Re: This puzzled me a bit
"64-bit is not better than 32-bit, it's just bigger. We're all chasing the word size believing that it's somehow better - while there are a few advantages, the fact is that the application sizes keep doubling, systems need more memory and higher cpu clock speeds each time."
That is not how that works. Applications do not double in anything, be that disk, RAM, or CPU. When an application is recompiled from 32-bit to 64-bit, the only things that need to get larger are pointers. Those do double in size. The instructions either stay the same, not changing in size, or are changed to new ones for more efficiency. Since they're not using any more data, they're still the same size. Some use of pointers means there'll be a slight increase in disk usage for the binary, but it will be small. More importantly, most storage used by a program is in the form of assets. Databases, media, documents, images, and those stay the same.

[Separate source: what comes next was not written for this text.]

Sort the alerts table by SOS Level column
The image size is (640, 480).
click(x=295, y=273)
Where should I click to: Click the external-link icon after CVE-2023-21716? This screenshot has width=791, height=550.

The programs that do see a difference are those that use a lot of pointers. Ones that use a lot of other types will have no change. The result is that an operating system compiled for 64-bit will have a significantly higher memory footprint because kernels have to store a lot of pointers so everyone else's virtual memory works. That point, I'll grant you. But it's not double even there.
Meanwhile, a 64-bit processor can do some types of things much better. AMD64 supports operations on 64-bit and 128-bit values that can be accomplished in one instruction whereas I386 requires several to do the same thing. What does this mean? It clearly means faster calculations, and that's true. But since you are focused on binary size, it means that each time a program does an operation like that, its disk usage is reduced by a few bytes as it chops out a few other instructions. This increase in efficiency invites programmers to use the faster processing to add features, so you will see larger programs, but you would (and did) see the same thing if they just made a faster 32-bit chip. Such programs get larger because they do more things, not because the architecture change did it to them.
"Does anyone think that switching to 128-bit is going to improve things in a couple of years?"
It won't happen, but absolutely. CPUs have come to the conclusion that 64-bit addressing will continue to work for a very long time, and it will. However, there are other kinds of chips including GPUs and ASICs that already do some parts of a 128-bit architecture or in some cases an even larger one. These are popular among people who want and are willing to pay for very good performance because they run faster for certain mathematical use cases. I fully expect that such chips will become more available in years to come and that they will be adopted by places wanting good performance. You don't need it in a consumer-level machine, but supercomputers will want it quite a lot. Eventually, gamers will get the same kind of chips so they can drive even higher-resolution screens at even faster framerates. While I rarely need either type of improvement, those things would definitely be improvements.